The RODE Kit includes the mic, a mic rack, a pop shield and an interface.  Excellent Australian product. Here’s an example but look around if you want to find one at a better price. Recommended!

Mic Stand:  $100-250

Music stand: from $25 (but you may need to apply fabric or a carpet square across the metal surface for sound deadening).

Interface: I bought a Focusrite Scarlet $300-320  (but there’s an interface included with the RODE Kit if you choose that)

Headphones: Sennheiser $200 + with lead, wireless about $400 + AUD

*Just a note:  Don’t think that a USB mic which plugs straight into your computer will suffice, because it’s probably not going to give you a good enough broadcast quality sound.  Spend the money on a good mic and interface.  You won’t be sorry.


New Tech

Next I’ll talk about Source Connect (SC).  It’s a US based platform that enables remote recording sessions from anywhere with internet access.

Best of all, you don’t need to record yourself into your Digital Audio Workstation (DAW).

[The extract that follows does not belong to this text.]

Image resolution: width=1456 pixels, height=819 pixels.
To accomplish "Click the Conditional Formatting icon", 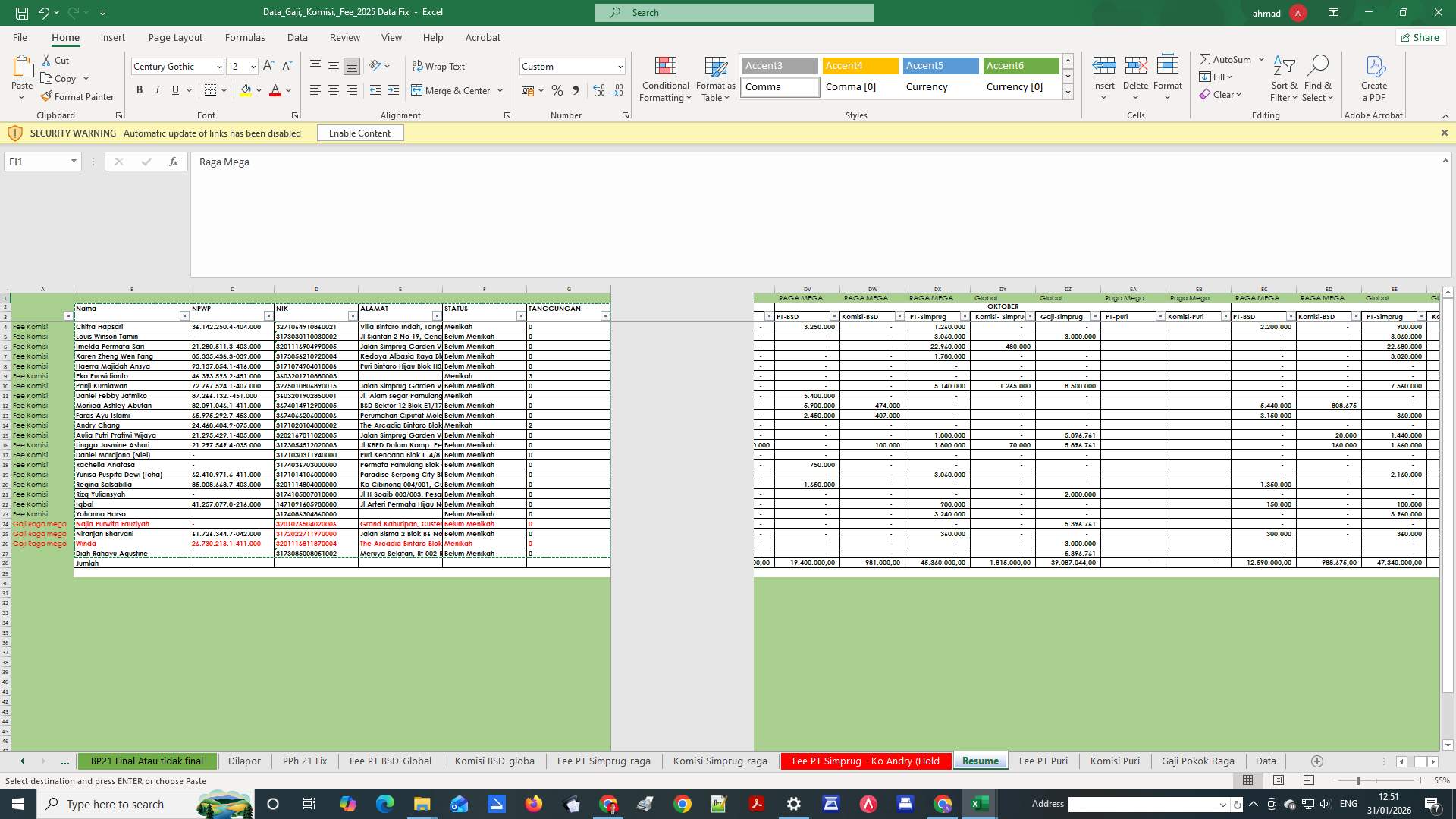I will click(x=665, y=67).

SC allows your voice to be captured in real time by the studio you’re connecting to.

It was a little bit tricky to set up, but with patience and some tech help, I managed it.

Workflow within a very short time was brilliant and much of it done in my pyjamas

For those who don’t know about SC, here’s some info about it from tech guru, George Whittam.

***Don’t get Source Connect unless you are already working to such an extent that you would truly benefit from having it. 

You need to be established or at least be proficient enough in your practice, to make it viable.  If you’re starting out it won’t necessarily translate to work if you send a demo and say, “here’s my demo, I have SC “.

But for those who’d like a great Podcast about Equipment and Home Studios for voiceover, Andrew Peters, a high profile Australian voiceover artist and friend, has a brilliant series of Podcasts, The Pro Audio Suite 

So, it’s over to you.  Happy VoiceOvering!!!